Combining Inflammatory Biomarkers With Lactate Levels for Mortality Risk Stratification
There is evidence that using inflammatory biomarkers for mortality risk stratification in conjunction with lactate levels increases their accuracy. Viallon et al. found that combining procalcitonin and lactate levels allowed for improved mortality risk stratification of septic adult patients than either biomarker used independently. Phua et al. demonstrated that for patients in septic shock in the ICU, when procalcitonin and lactate levels both increased over time patient prognosis was poor, but when either biomarker increased in isolation, short-term mortality risk was no greater than for patients with no biomarker increase.
Green et al. demonstrated that among adult ED patients admitted for a suspected infection and a serum lactate ≥4.0 mmol/L, patients were five times more likely to die if they also had an elevated C-Reactive Protein (CRP) level. In this study, patients with a lactate ≥4.0 mmol/L and a normal CRP were no more likely to die within 28 days than patients with a normal lactate (Figure 2). Studies have demonstrated that CRP has only moderate ability to predict mortality risk in sepsis when measured in isolation. When combined with lactate levels the two biomarkers appear to have significantly greater predictive capacity.

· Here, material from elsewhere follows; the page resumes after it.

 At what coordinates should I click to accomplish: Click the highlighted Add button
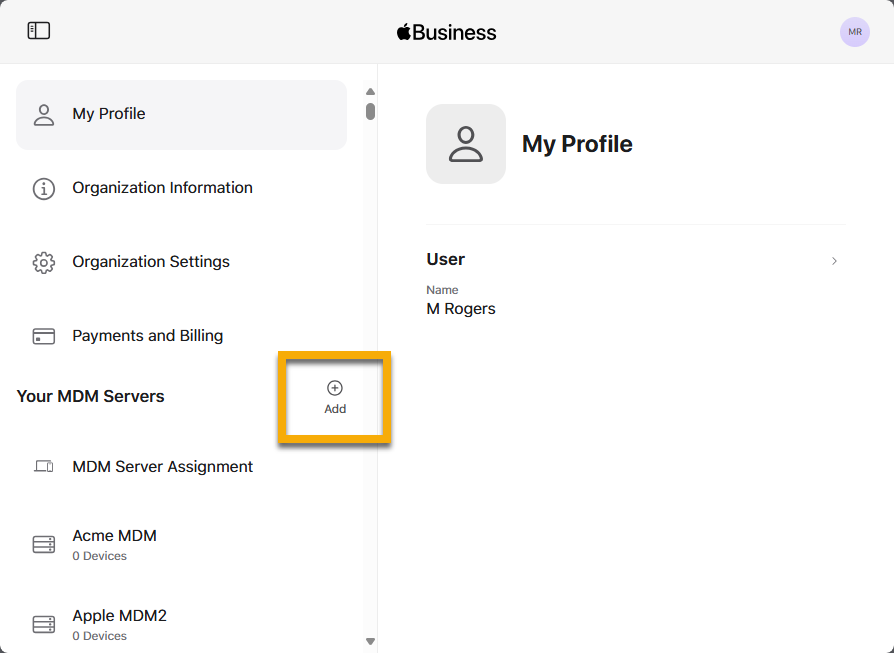pos(334,397)
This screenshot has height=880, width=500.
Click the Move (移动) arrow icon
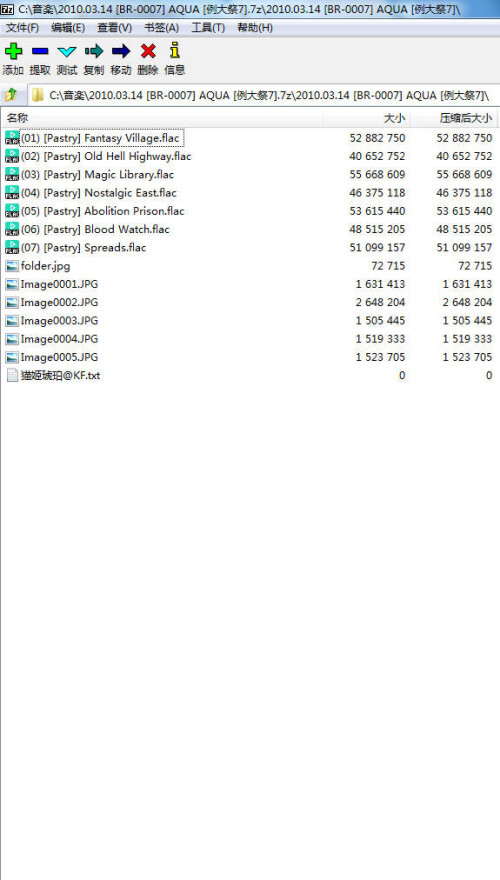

These findings suggest that lactate’s association with mortality may be dependent on simultaneous abnormalities of the inflammatory cascade. When perfusion-induced lactate abnormalities are rapidly corrected with volumetric resuscitation and serial lactate measurements decrease, mortality risk drops substantially. However, in non-fluid responsive hyperlactatemia mortality is substantial (>60%). These patients may have lactate accumulation due to the catecholamine surge of sepsis and require interventions focused on mitigating this response.
Summary
Severe sepsis is a common, deadly condition, but recent studies have demonstrated that rapid identification and treatment can decrease mortality risk for these patients. Several clinical risk stratification instruments have been developed that take advantage of commonly used clinical variables to rapidly risk assess patients. While the MEDS score has been validated for clinical risk stratification in septic patients with minimal immediate evidence of organ dysfunction, it is less efficacious in patients with objective evidence of organ dysfunction. The SOFA score has utility for rapid risk stratification in sepsis, and even greater efficacy with serial measurement to assess the response to therapy and need for further interventions. The PIRO staging system has utility for risk stratification in sepsis and has potential as a rapid risk stratification tool in high-risk patients.
Serum lactate levels have a demonstrated association with mortality risk in sepsis, even when measured as a serum sample. Serial lactate measurement increases the accuracy of lactate measurement for mortality risk and has been used as marker of adequate resuscitation. Lactate accumulation in sepsis may be caused by end-organ hypoperfusion, but increasing evidence exists that lactate accumulation in sepsis is related largely to the hypermetabolic state of sepsis. IL-6 and procalcitonin have a significant association with mortality risk in sepsis, even early in the clinical presentation. Inflammatory biomarkers, including procalcitonin and CRP, may be more predictive of mortality risk when assessed in combination with lactate levels, possibly due to the underlying physiology of lactate in sepsis.